(Data entries)
----------
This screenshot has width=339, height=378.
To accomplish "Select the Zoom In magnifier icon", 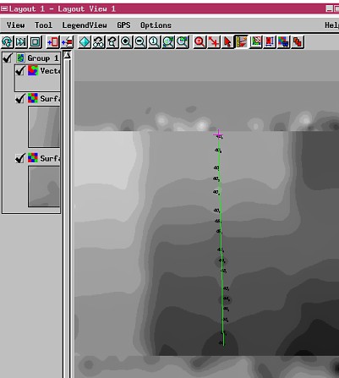I will pyautogui.click(x=126, y=42).
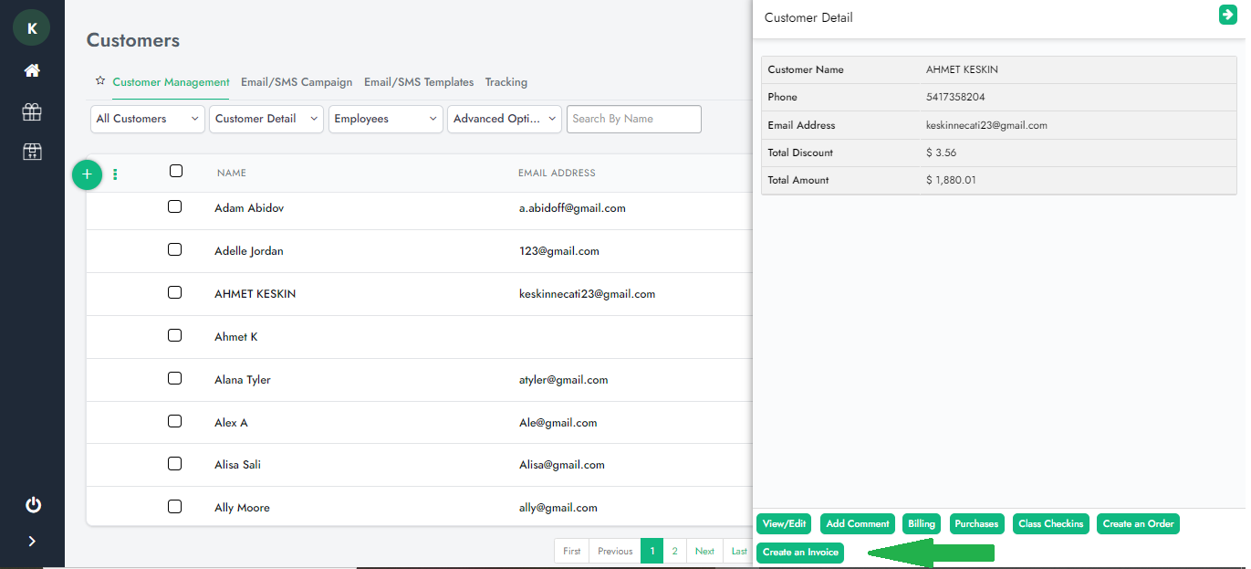Select the AHMET KESKIN row checkbox
The height and width of the screenshot is (569, 1251).
pyautogui.click(x=175, y=293)
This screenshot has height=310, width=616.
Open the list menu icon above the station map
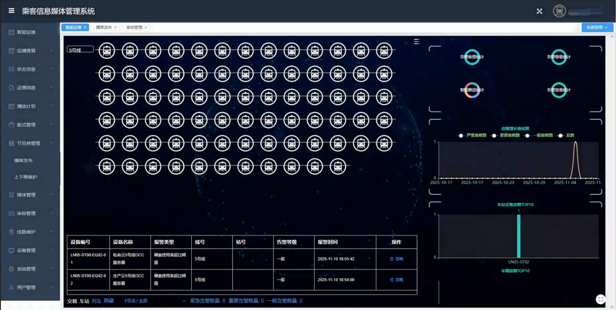[416, 42]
----------
◆ **Assignment**
State how many lines of the entries above include the word "This", offering no text other than the number.

◆ **Solved exercise**
2